>>>

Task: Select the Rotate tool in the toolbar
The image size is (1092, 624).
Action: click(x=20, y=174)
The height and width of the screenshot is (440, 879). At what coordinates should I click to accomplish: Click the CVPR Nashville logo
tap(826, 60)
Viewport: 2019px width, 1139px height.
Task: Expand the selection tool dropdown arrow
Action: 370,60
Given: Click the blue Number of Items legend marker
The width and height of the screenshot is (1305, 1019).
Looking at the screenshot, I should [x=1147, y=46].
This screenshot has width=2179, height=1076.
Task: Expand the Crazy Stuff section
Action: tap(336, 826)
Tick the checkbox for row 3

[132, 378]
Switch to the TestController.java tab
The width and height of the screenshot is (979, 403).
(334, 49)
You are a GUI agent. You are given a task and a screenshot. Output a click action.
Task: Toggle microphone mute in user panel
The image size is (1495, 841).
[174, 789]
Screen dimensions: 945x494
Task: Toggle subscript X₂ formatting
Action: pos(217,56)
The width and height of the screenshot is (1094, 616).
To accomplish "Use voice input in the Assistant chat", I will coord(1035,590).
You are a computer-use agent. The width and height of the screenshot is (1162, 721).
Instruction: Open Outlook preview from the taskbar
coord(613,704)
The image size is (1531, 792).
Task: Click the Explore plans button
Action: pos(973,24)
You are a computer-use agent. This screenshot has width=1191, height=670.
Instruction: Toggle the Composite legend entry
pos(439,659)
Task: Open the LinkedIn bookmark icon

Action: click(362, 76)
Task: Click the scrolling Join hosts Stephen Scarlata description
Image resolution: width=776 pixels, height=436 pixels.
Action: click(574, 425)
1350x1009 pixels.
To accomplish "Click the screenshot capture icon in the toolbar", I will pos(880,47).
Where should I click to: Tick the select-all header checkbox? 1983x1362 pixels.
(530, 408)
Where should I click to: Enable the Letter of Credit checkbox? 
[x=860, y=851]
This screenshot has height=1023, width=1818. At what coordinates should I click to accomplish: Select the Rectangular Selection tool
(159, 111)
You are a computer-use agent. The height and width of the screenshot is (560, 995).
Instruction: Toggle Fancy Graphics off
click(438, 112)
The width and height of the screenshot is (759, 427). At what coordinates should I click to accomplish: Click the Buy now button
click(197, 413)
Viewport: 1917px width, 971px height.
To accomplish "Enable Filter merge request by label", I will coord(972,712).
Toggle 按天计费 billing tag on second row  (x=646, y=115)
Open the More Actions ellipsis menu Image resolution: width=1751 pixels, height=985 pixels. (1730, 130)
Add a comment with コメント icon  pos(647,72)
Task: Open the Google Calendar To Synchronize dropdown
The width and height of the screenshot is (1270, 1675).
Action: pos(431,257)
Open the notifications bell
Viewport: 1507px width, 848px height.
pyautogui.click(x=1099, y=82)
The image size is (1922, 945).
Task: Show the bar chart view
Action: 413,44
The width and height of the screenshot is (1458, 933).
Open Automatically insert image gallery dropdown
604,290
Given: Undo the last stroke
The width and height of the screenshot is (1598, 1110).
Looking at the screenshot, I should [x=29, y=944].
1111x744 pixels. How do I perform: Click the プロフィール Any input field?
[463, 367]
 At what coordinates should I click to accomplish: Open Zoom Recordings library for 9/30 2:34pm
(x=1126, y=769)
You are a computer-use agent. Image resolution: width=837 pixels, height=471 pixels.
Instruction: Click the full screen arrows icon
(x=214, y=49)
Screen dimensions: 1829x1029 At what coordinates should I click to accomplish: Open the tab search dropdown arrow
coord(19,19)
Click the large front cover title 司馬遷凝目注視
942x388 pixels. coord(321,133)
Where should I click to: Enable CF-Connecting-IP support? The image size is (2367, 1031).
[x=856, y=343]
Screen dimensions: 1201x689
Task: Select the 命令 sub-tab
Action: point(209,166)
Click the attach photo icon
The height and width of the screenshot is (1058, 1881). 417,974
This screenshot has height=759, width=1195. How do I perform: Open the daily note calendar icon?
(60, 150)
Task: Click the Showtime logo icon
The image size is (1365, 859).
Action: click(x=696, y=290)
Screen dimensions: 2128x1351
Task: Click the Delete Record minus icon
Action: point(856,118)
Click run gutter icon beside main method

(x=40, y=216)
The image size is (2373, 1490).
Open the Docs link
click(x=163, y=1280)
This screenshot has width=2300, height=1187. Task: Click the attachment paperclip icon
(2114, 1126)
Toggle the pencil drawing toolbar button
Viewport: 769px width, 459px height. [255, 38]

<<<

**PROBLEM STATEMENT**
Once you reach the line with "Viewport: 1917px width, 971px height." in the data above, copy it and every line after it exactly, up to and including the line with "You are a computer-use agent. Image".

**RESULT FOR THIS TASK**
Viewport: 1917px width, 971px height.
To accomplish "Enable Filter merge request by label", I will coord(972,712).
Toggle 按天计费 billing tag on second row  (x=646, y=115)
Open the More Actions ellipsis menu Image resolution: width=1751 pixels, height=985 pixels. (1730, 130)
Add a comment with コメント icon  pos(647,72)
Task: Open the Google Calendar To Synchronize dropdown
The width and height of the screenshot is (1270, 1675).
Action: pos(431,257)
Open the notifications bell
Viewport: 1507px width, 848px height.
pyautogui.click(x=1099, y=82)
The image size is (1922, 945).
Task: Show the bar chart view
Action: 413,44
The width and height of the screenshot is (1458, 933).
Open Automatically insert image gallery dropdown
604,290
Given: Undo the last stroke
The width and height of the screenshot is (1598, 1110).
Looking at the screenshot, I should [x=29, y=944].
1111x744 pixels. How do I perform: Click the プロフィール Any input field?
[463, 367]
 At what coordinates should I click to accomplish: Open Zoom Recordings library for 9/30 2:34pm
(x=1126, y=769)
You are a computer-use agent. Image resolution: width=837 pixels, height=471 pixels.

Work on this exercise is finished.